EXTRAIT DU DOCUMENT
Rupture conventionnelle : caractérisation de l’appréciation souveraine des Juges du fonds en matière de vice du consentement.

Christine MARTIN
Christine MARTIN - Avocat associée

 

 

SOURCE : Cass Soc 16 septembre 2015, Arrêt n° 1321 FS-P+B (n° 14-13.830).

 

Une société appliquant la convention collective de la métallurgie avait embauché un salarié par contrat à durée indéterminée à temps partiel le 16 avril 2008 en qualité de directeur industriel, statut cadre.

 

Le contrat de travail précisait que le salarié travaillait les mardi, mercredi et jeudi avec un total de 104 heures mensuelles.

 

Estimant que l’implication du salarié n’était pas suffisante, notamment en termes de temps travaillé, la société lui a proposé une rupture conventionnelle moyennant le versement d’une indemnité de 10 000 €.

EXERCICES ÉCRITS
[A] Pour chacune des affirmations suivantes, indiquez si elle est conforme à l'extrait, puis citez les mots qui le prouvent : (i) le salarié avait été engagé en contrat à durée déterminée ; (ii) le contrat fixait le temps de travail à 104 heures par mois ; (iii) la société proposait une indemnité de 15 000 €.
[B] D'après l'extrait, en quelle qualité le salarié avait-il été embauché ?
Les données n'ont aucun rôle dans ce travail.

DONNÉES EXTRAITES
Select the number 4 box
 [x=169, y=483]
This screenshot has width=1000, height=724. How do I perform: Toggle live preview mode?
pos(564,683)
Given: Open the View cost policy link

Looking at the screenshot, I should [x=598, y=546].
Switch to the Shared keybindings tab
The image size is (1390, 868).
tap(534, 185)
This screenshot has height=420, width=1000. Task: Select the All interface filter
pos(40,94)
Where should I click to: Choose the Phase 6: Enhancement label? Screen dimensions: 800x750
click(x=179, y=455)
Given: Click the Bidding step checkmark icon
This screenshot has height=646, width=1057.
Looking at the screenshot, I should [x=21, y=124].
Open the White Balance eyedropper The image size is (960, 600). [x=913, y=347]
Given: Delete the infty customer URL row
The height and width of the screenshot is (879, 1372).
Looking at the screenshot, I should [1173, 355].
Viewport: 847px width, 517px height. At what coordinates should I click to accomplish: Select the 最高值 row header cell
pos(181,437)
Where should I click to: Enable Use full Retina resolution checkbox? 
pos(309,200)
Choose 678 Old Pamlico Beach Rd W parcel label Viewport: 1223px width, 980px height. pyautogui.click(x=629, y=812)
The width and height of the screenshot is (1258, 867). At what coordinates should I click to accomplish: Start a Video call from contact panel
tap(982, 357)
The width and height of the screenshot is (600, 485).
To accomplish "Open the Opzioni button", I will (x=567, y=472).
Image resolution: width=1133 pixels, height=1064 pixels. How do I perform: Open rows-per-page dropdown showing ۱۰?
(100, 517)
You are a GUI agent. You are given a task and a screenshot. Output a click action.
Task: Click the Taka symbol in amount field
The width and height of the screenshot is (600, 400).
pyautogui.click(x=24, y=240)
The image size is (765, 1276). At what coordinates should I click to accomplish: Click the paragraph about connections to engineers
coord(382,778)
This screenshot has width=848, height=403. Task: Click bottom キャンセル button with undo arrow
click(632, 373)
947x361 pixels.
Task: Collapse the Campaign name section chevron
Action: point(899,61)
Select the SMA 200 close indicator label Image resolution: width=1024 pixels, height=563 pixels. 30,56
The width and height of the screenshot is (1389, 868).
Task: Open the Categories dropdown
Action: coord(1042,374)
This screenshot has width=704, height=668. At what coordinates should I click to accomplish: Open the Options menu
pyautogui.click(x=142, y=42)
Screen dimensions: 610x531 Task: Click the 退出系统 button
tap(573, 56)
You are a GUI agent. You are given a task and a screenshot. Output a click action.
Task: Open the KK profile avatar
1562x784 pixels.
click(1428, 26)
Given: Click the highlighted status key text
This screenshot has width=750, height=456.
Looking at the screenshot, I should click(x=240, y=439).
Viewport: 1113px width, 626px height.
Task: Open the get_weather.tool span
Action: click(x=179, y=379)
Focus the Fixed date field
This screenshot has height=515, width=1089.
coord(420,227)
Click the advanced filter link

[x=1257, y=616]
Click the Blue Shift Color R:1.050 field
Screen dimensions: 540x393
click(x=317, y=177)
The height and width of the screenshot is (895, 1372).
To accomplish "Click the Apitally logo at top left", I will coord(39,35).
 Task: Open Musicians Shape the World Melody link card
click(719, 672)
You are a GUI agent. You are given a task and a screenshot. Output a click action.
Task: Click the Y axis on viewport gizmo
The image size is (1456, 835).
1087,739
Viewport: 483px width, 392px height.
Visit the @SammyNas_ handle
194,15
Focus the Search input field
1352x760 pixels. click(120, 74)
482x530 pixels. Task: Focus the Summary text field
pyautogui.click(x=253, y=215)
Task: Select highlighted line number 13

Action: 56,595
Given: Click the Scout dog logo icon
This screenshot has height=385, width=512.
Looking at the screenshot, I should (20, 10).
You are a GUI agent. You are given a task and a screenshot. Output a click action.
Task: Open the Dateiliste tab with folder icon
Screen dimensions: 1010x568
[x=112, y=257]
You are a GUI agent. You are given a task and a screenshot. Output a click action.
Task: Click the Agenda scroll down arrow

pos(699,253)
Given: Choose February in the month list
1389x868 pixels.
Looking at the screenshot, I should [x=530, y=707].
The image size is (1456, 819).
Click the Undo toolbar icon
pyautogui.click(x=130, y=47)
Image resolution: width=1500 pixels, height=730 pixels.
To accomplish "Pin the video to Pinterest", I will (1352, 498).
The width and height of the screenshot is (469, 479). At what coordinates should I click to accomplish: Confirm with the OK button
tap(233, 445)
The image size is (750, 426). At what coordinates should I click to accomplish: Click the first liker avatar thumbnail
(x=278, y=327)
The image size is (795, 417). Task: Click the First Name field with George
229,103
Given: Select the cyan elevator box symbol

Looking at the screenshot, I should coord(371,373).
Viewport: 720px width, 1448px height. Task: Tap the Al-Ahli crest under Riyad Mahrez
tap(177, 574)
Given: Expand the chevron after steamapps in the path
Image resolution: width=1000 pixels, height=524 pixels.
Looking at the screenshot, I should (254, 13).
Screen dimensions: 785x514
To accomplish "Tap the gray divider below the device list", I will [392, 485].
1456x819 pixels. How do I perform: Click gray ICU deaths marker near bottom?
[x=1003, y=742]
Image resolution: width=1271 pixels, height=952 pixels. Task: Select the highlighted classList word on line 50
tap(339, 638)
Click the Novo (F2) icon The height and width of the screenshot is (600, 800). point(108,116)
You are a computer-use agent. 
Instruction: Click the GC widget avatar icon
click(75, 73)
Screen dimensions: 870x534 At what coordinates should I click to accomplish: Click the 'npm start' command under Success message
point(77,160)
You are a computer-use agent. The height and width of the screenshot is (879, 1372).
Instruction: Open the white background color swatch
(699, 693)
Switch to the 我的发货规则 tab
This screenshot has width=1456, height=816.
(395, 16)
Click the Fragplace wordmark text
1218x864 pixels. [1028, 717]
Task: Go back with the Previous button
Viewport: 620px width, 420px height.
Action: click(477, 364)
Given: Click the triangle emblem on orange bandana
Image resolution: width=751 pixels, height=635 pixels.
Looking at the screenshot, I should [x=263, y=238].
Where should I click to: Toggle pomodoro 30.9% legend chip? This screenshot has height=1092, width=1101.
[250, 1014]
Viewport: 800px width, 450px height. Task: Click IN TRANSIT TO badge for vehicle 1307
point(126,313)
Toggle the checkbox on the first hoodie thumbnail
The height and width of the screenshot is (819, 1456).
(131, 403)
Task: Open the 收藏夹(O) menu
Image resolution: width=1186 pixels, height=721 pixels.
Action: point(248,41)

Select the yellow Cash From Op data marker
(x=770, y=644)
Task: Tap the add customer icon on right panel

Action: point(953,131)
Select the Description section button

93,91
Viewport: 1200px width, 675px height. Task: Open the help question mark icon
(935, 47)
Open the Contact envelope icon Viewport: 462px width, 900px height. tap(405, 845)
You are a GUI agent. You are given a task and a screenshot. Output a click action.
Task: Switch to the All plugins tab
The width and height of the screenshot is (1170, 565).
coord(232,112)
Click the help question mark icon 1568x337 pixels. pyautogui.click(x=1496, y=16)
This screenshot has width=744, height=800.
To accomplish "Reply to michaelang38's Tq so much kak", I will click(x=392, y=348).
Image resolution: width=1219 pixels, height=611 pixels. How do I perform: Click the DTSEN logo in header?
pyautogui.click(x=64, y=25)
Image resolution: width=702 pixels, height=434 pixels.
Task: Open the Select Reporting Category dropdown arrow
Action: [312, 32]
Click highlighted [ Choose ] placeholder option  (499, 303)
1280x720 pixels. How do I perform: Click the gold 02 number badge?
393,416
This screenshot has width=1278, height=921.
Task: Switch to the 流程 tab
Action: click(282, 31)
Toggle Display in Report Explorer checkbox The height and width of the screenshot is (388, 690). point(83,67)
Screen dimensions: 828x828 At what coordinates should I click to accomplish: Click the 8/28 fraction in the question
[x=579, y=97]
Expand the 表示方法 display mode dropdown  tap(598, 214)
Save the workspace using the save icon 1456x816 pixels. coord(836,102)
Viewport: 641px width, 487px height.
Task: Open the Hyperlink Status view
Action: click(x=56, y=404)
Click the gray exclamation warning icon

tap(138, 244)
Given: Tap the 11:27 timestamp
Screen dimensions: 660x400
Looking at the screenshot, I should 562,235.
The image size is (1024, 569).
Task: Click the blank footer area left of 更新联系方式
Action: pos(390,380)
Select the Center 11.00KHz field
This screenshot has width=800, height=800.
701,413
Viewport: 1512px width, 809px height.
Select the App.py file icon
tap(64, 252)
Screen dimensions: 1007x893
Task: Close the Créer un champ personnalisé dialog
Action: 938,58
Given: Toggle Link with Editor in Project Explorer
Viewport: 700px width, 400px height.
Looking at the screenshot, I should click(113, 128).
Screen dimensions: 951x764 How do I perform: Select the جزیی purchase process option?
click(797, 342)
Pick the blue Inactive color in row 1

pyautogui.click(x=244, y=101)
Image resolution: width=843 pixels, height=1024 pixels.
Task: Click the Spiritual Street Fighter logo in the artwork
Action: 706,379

CORRIGÉ DES EXERCICES
[A]
(i) Non : « par contrat à durée indéterminée à temps partiel ».
(ii) Oui : « avec un total de 104 heures mensuelles ».
(iii) Non : « moyennant le versement d’une indemnité de 10 000 € ».

[B] En qualité de directeur industriel, statut cadre.